The New York Court of Appeals issued a decision today on what is commonly referred to as the Bellefonte issue. A copy of the decision can be found here.
In Global Reinsurance Corp. of Am. v. Century Indemnity Co., the Court ruled, on certification from the Second Circuit, that “[u]nder New York law generally,” and in particular its prior decision, Excess Ins. Co. v. Factory Mut. Ins. Co., 3 N.Y.3d 577 (2004), “there is neither a rule of construction nor a presumption that a per occurrence liability limitation in a reinsurance contract caps all obligations of the reinsurer, such as payments made to reimburse the reinsured’s defense costs.”

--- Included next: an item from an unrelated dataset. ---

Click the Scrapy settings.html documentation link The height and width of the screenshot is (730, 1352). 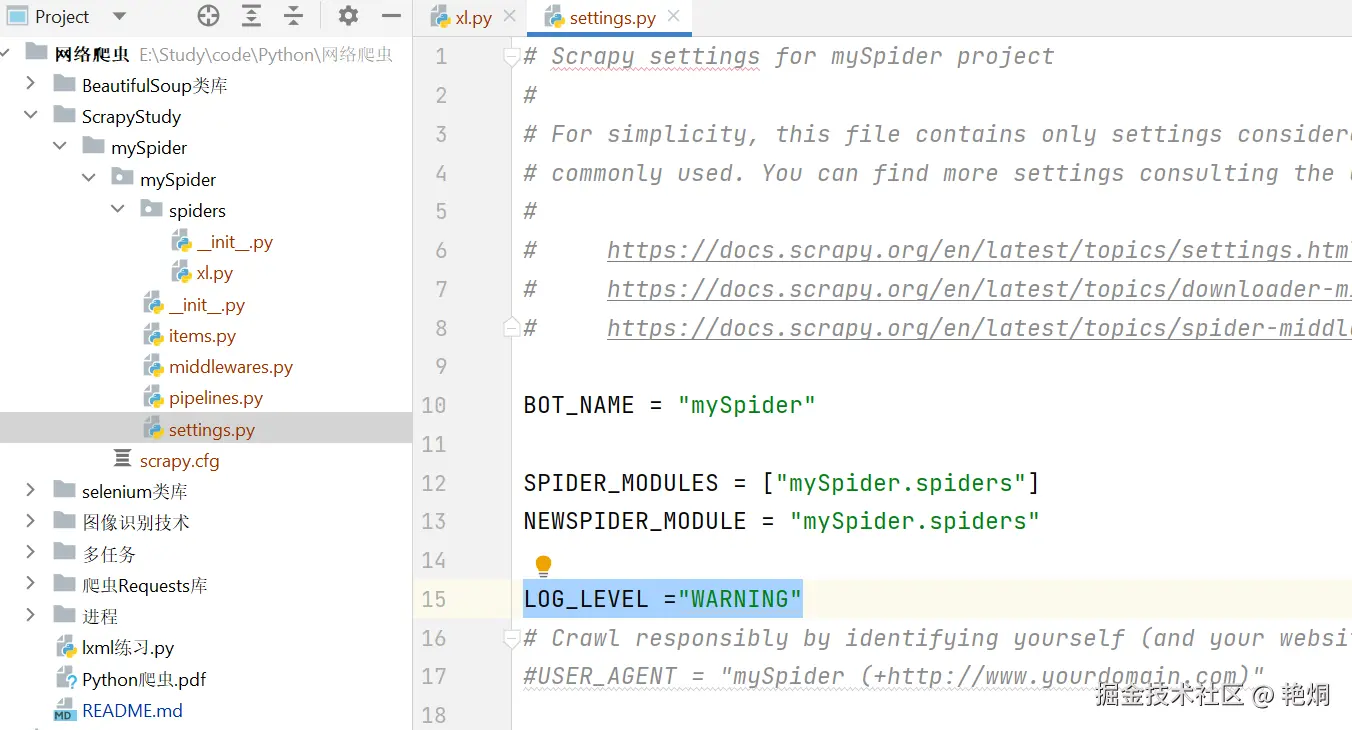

This decision has significant implications for facultative certificates subject to New York law. In the decades since the Second Circuit’s decision in Bellefonte Reins. Co. v. Aetna Cas.& Sur. Co., 903 F.2d 910 (2d Cir 1990), numerous courts (both inside and outside of New York) have relied upon Bellefonte for the proposition that the dollar amount stated in the “Reinsurance Accepted” provision of the parties’ facultative certificate unambiguously capped the reinsurer’s liability for both loss and expense. Today’s decision from the New York Court of Appeals makes clear that, under New York law, a court cannot “disregard the precise terminology that the parties used and simply assume … that any clause bearing the generic marker of a ‘limitation of liability’ or ‘reinsurance accepted’ clause was intended to be cost-inclusive.” Rather, courts must interpret facultative certificates by “look[ing] to the language of the [certificate] above all else,” keeping in mind “that even modest variations on the face of a written agreement can alter the meaning of a critical term.” (Citations and internal quotations omitted.)